■ **Page text**:
Poultices are an old time remedy that is still just as effective today with helping to draw out infection and to speed healing. Poultices help by increasing blood flow, relaxes tense muscles, soothing inflamed tissues, or drawing toxins from an infected area and are used with great success.

One of the reasons poultices are successful is that the skin, the largest organ of the body, and one of the first line of defense against disease, has the ability of absorption. Applying an herbal poultices to the painful area of the skin absorbs the medicinal benefits of the substance almost immediately. There have been many products developed to take advantage of this fact, body creams, salves, baths products, liniments, oil, compress and poultices.

Poultices can be used for the following conditions

~Joint pain and inflammation
~Abscesses;
~Boils
~Bruises
~Carbuncles
~Fibrocystic disease
~Fractures
~Enlarged glands in the neck, breast or prostate
~Leg ulcers
~Sprains
~Sunburn
~Tumors
~Ulcerated eyelids

They are also used to break up congestion, draw out pus, and remove embedded particles from the skin.

How to make an herb poultice

By making your poultice with the appropriate herbs or other substances, you will help ensure that the treatment is effective. An herbal poultice may be made with dried or fresh herbs. The two types of poultices are prepared in slightly different ways.

■ **Actions to take**:
a - Do these statements agree with the text on poultices? (i) An herbal poultice can be made only with fresh herbs. (ii) The skin is described as the largest organ of the body. (iii) Sunburn is one of the conditions listed for poultice use.
b - Answer these questions from the text on poultices:
(i) What ability of the skin is given as one reason poultices are successful?
(ii) Apart from the listed conditions, what three other uses of poultices are named?
(iii) How many types of poultices are said to be prepared in slightly different ways?

■ **Study material**:

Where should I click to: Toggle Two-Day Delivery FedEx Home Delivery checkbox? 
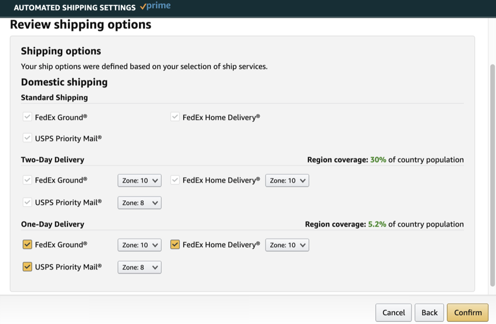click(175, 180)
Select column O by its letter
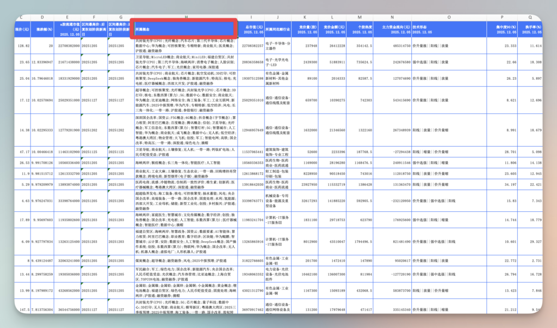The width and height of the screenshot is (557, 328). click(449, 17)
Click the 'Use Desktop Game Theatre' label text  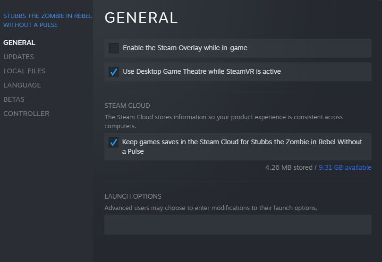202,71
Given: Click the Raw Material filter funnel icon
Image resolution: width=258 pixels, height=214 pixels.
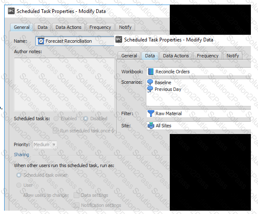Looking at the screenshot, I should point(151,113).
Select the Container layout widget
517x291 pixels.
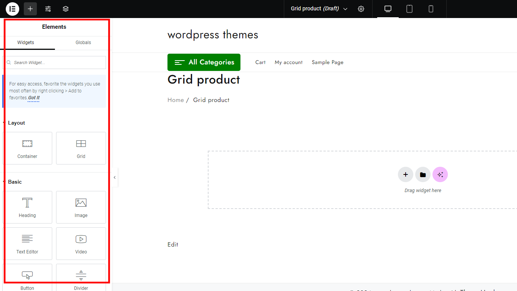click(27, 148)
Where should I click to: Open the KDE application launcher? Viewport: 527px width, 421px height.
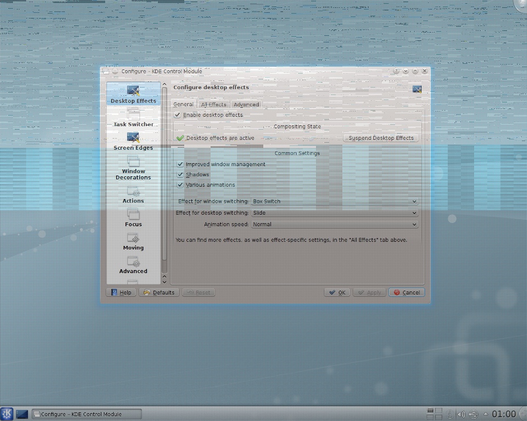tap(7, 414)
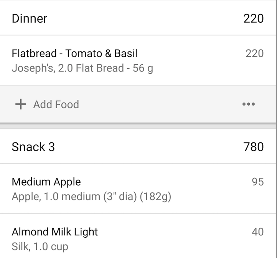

■ **Solutions to the problems**:
a -
(i) No: "An herbal poultice may be made with dried or fresh herbs."
(ii) Yes: "the skin, the largest organ of the body"
(iii) Yes: "Sunburn"

b -
(i) Absorption.
(ii) Breaking up congestion, drawing out pus, and removing embedded particles from the skin.
(iii) Two.